Time running out for the pack

Tuesday's debate is not the last chance for candidates outside the top three to elbow their way into the race. But time is running out.

Harris, for example, says she has "virtually moved to Iowa," staking everything on a strong showing at the caucuses that would allow her to mount a run deep into the Democratic race.

Apart from a memorable debate clash with Biden over the summer, the former prosecutor has failed to live up to the high expectations for her campaign. But she said over the weekend that voters were still a long way from deciding who to support.

"Of course, there are a number of people who are on the stage who have been on the stage for, in some cases, decades," Harris said.

"And I think that speaks volumes about the fact that people are still interested in getting to know everyone before they make a decision."

Buttigieg has been running a quietly impressive campaign, and bumper fundraising could set him up for a possible late surge into the caucuses. But he needs to dispel impressions that his youth -- he is only 37 -- means he lacks the necessary experience to be president.

For several of the remaining candidates, Tuesday's debate could be their last, given tightening criteria for entries into future showdowns.

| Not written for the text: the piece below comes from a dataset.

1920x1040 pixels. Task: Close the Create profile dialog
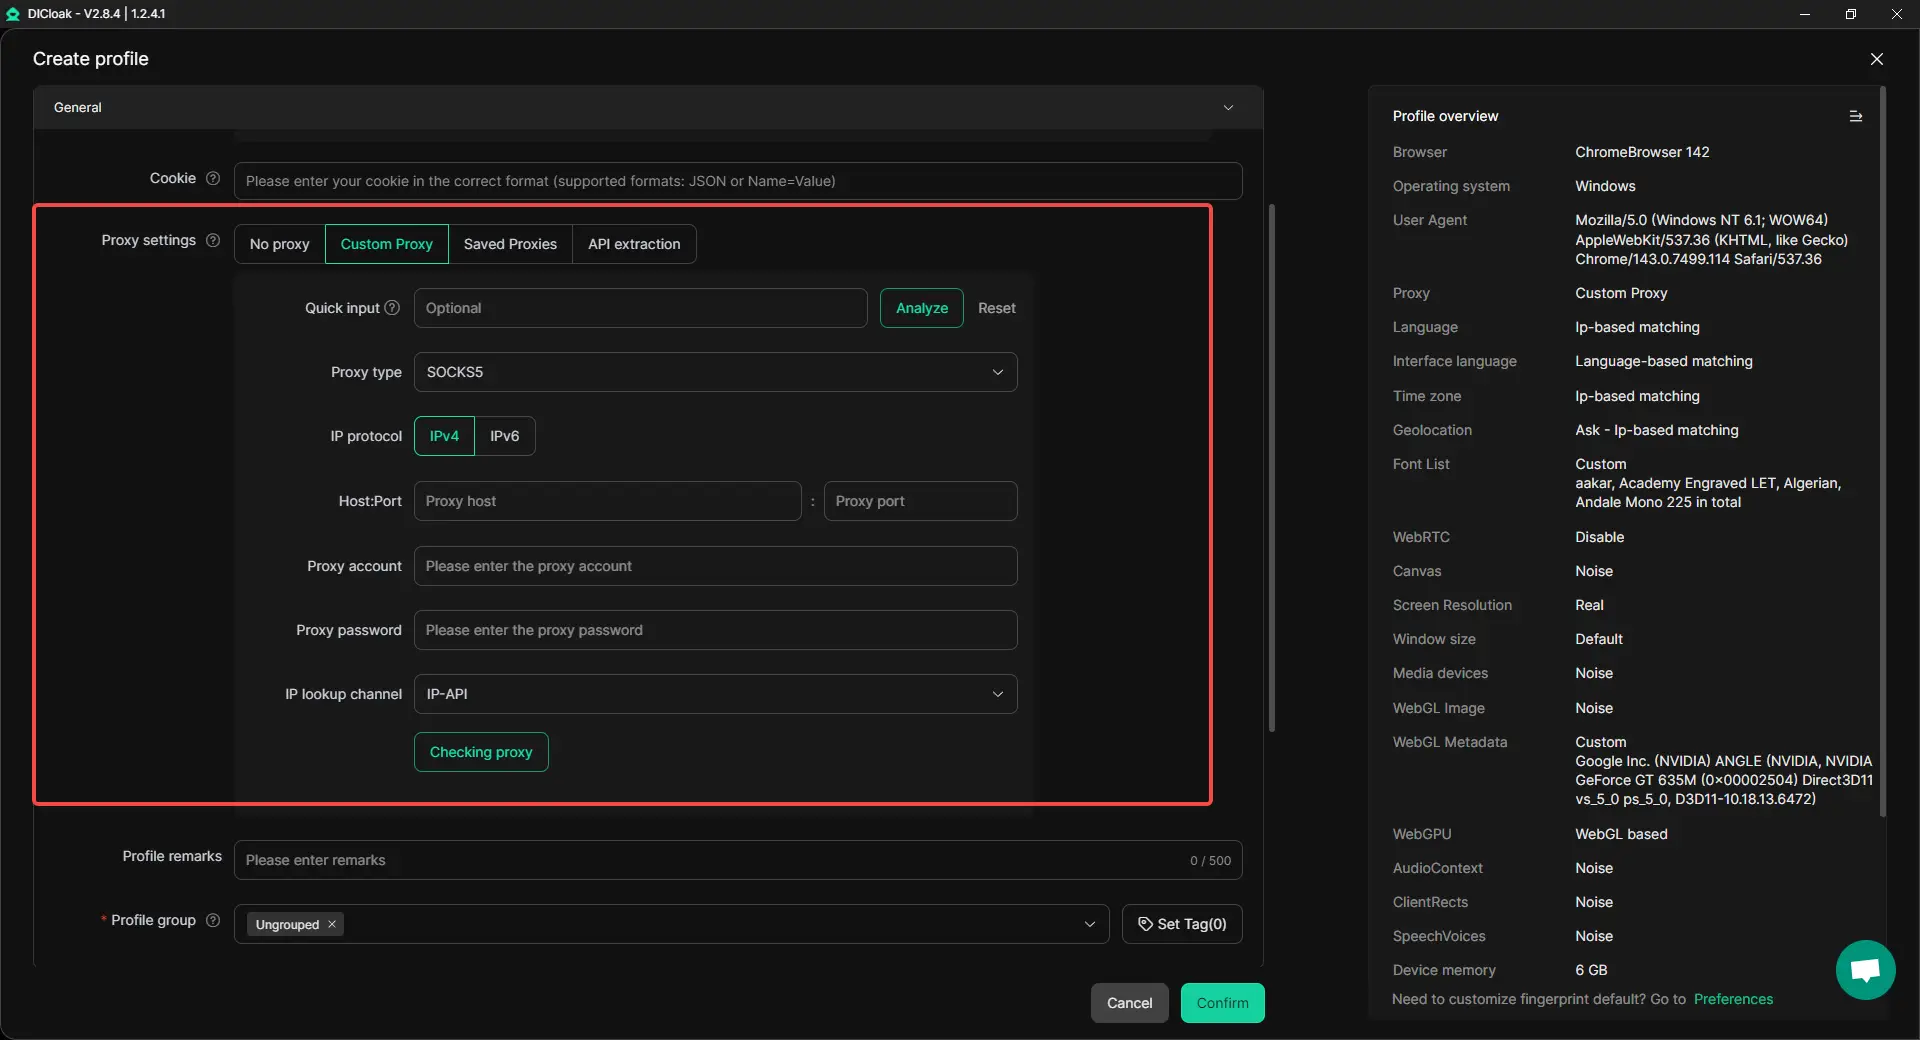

Omission from November's debate could effectively choke off a candidate's visibility and fundraising and make it impossible for them to mount a realistic challenge.

Castro, Rep. Tulsi Gabbard of Hawaii, Klobuchar and former Rep. Beto O'Rourke of Texas are all on the cut line.

The Democratic National Committee requires candidates to get at least 5% in at least two DNC-sanctioned early-voting state (Iowa, New Hampshire, Nevada and South Carolina) primary polls or 3% in at least four DNC-sanctioned national or early-state primary polls. Candidates can use polls released between September 13 and November 13 to make the stage.

There's no better way for those candidates to engineer the big moments they need than to tangle with one of the front-runners.

So that could mean several high-risk moments for Biden and Warren -- even if for now, their best interests do not include taking on one another in a fight to the finish.